→ **EXCERPTED RECORDS**:
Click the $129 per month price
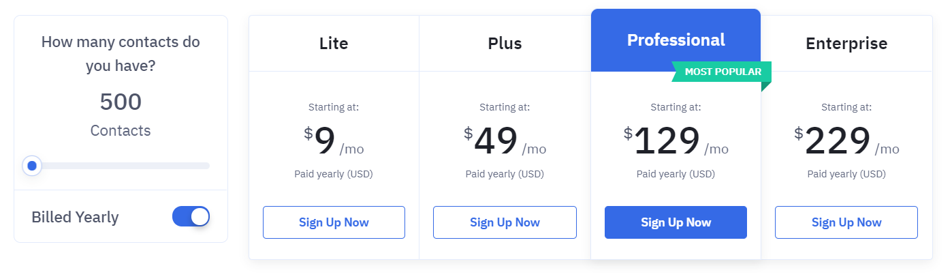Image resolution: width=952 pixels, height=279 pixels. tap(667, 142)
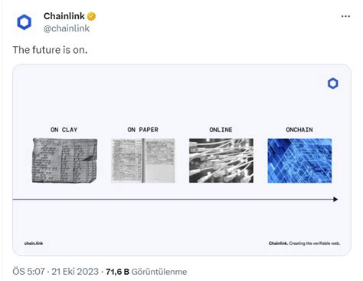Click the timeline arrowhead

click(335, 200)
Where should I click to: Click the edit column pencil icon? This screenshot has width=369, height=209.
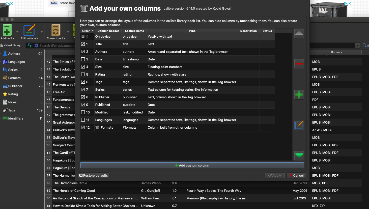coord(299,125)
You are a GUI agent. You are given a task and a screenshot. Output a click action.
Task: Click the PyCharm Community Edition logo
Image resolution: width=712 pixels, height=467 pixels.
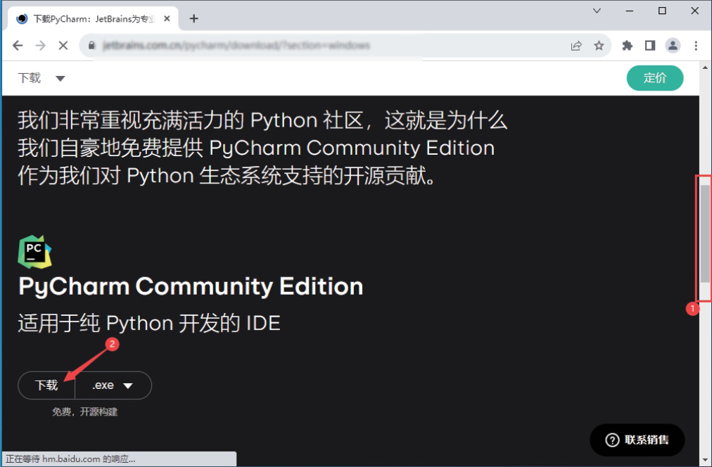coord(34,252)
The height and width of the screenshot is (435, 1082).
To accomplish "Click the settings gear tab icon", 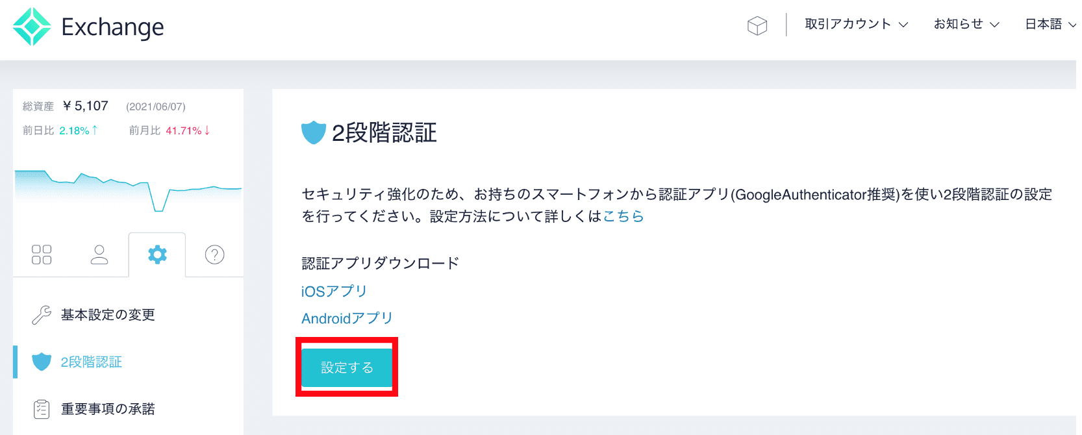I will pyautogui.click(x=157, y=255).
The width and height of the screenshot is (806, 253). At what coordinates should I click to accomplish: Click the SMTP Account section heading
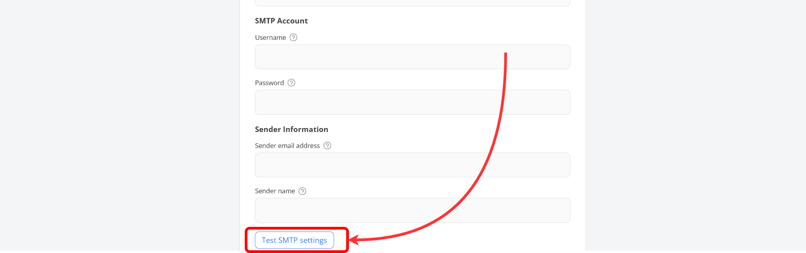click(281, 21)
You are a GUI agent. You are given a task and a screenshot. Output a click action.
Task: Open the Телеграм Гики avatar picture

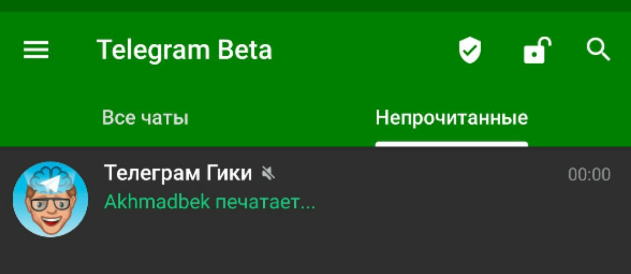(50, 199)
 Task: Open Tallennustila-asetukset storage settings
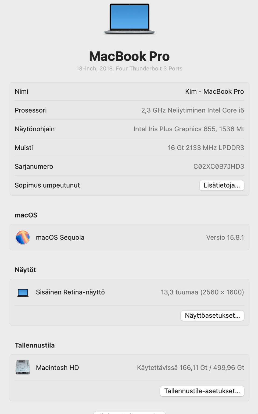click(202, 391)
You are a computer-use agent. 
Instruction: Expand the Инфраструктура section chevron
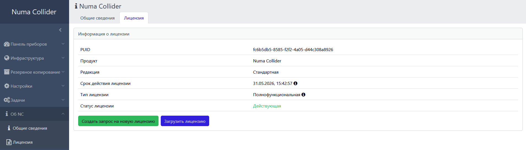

==

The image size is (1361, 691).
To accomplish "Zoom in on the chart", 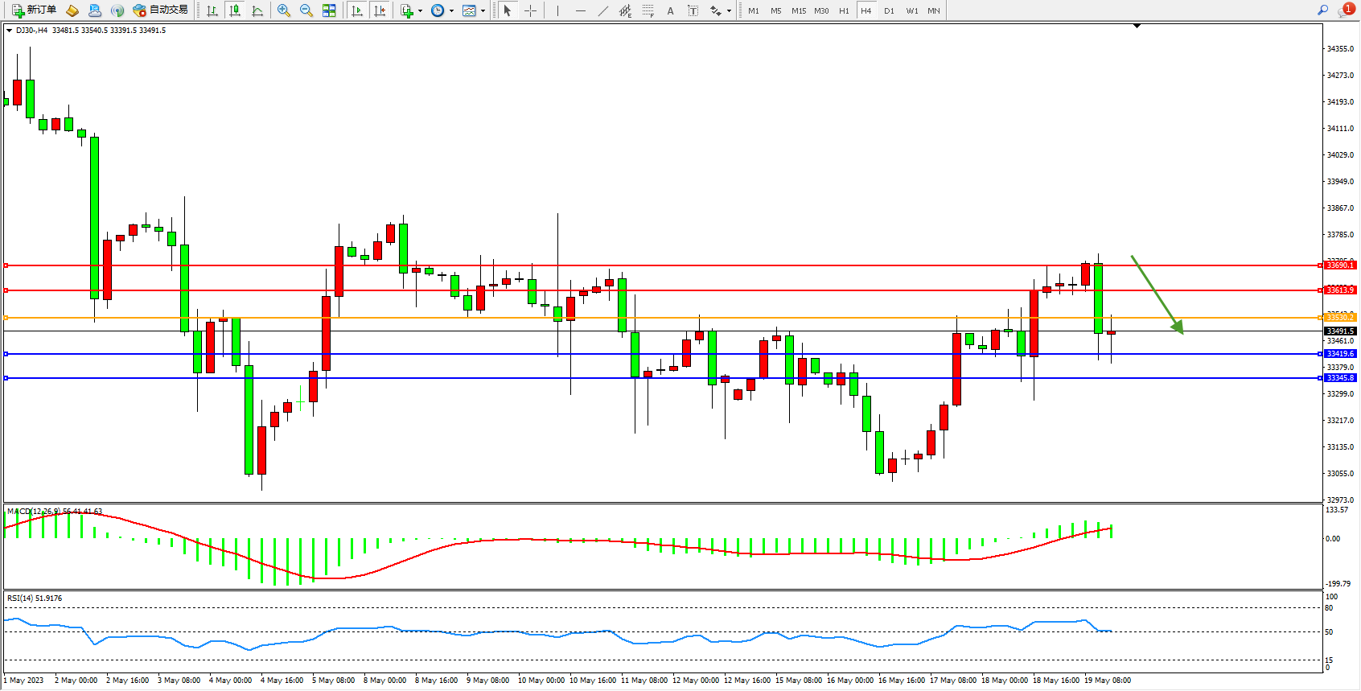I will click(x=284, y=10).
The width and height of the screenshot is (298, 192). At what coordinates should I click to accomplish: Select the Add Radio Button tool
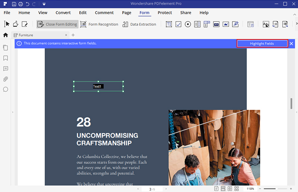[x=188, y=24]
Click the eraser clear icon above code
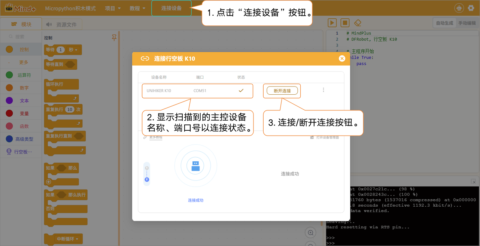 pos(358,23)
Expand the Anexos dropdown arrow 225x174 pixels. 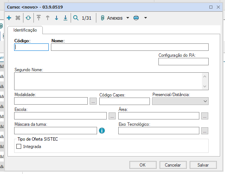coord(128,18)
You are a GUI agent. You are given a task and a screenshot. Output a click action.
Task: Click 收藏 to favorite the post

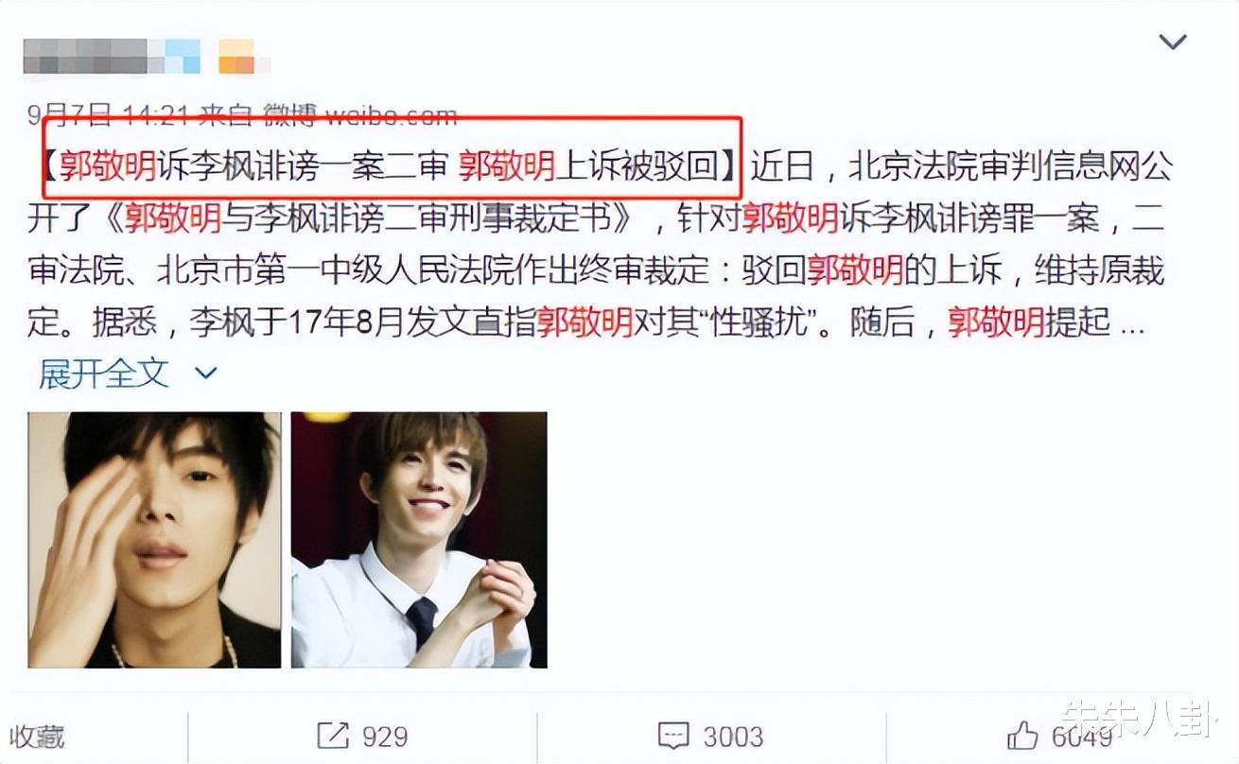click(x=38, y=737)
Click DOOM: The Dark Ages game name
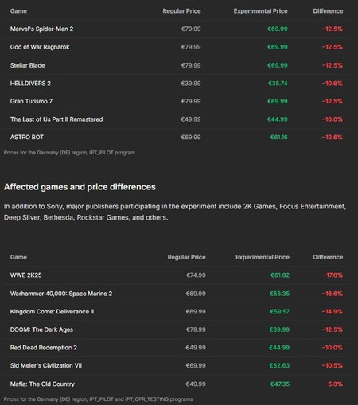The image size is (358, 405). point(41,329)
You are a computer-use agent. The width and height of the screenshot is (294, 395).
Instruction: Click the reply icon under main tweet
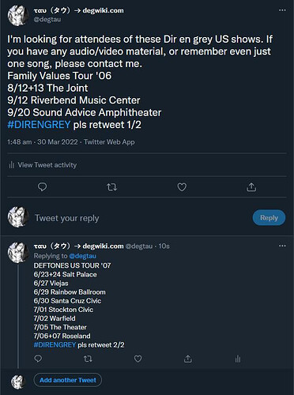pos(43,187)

...

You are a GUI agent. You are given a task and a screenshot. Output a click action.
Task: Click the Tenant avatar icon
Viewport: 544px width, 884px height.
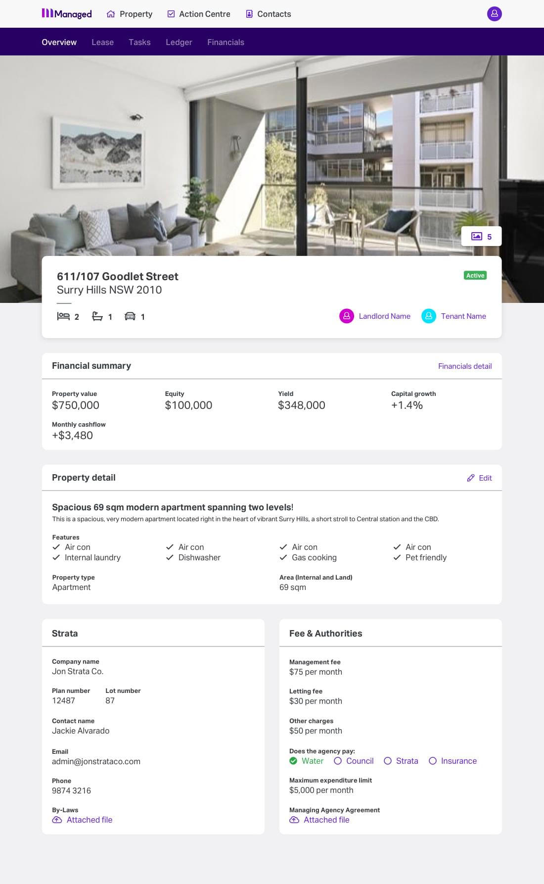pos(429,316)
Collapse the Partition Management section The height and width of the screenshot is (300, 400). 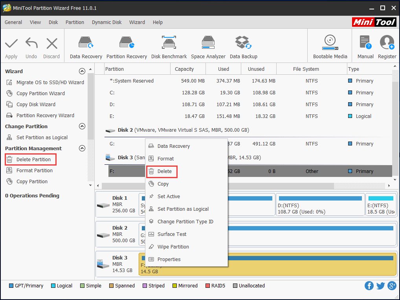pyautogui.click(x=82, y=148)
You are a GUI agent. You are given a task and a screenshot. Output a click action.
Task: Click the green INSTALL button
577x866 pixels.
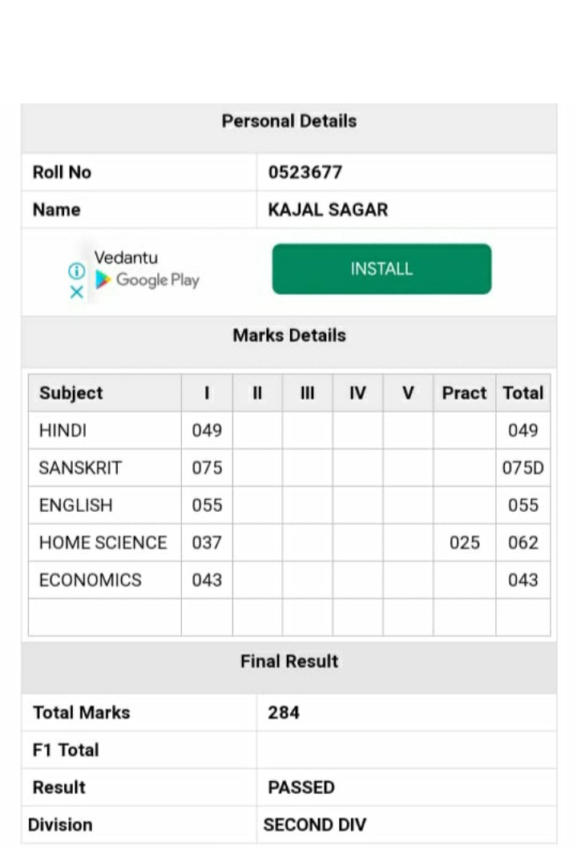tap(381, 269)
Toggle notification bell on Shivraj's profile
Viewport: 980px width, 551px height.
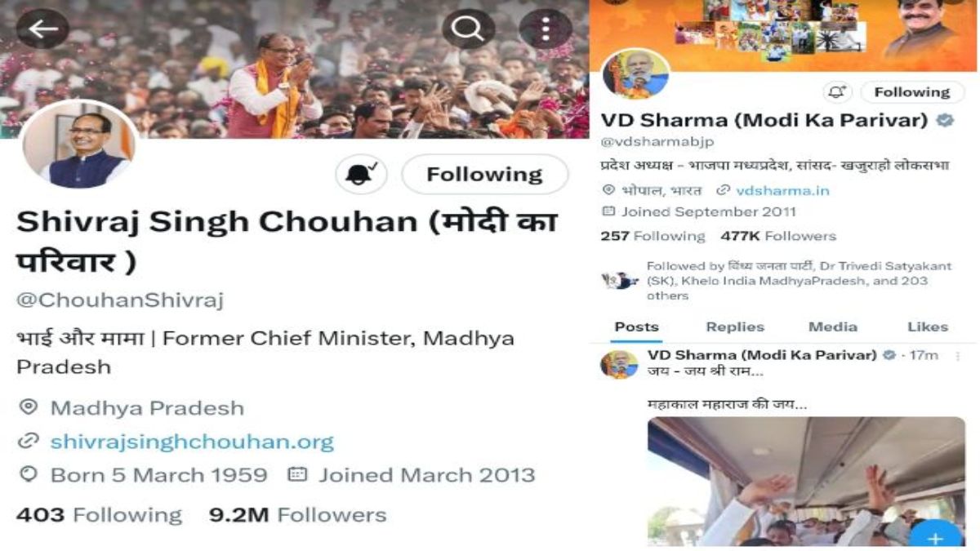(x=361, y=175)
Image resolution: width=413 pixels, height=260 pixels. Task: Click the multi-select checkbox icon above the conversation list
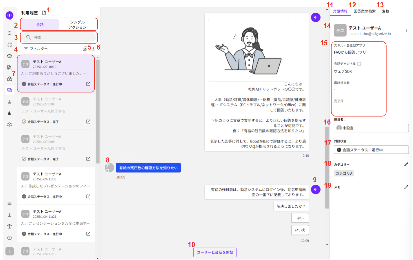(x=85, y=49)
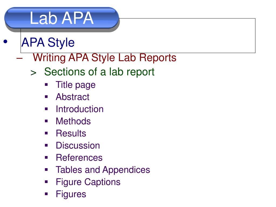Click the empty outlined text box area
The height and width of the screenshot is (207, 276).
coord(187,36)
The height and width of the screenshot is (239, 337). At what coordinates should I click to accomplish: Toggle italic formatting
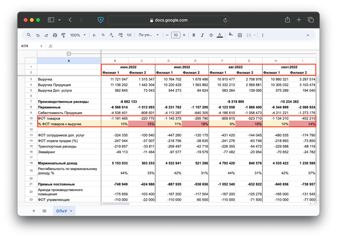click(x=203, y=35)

→ **TASK TO CARRY OUT**:
Drop the pictures; return the lines above from the line containing "The width and height of the screenshot is (806, 253)." to the line containing "Instruction: Expand the", both included, exactly.

→ **ANSWER**:
The width and height of the screenshot is (806, 253). At what coordinates should I click to accomplish: Click the SMTP Account section heading
click(281, 21)
You are a GUI agent. You are given a task and a screenshot. Output a click action.
Task: Open the Телеграм Гики avatar picture

(50, 199)
 Task: Open Tallennustila-asetukset storage settings
click(202, 391)
You are a computer-use agent. 
Instruction: Expand the Инфраструктура section chevron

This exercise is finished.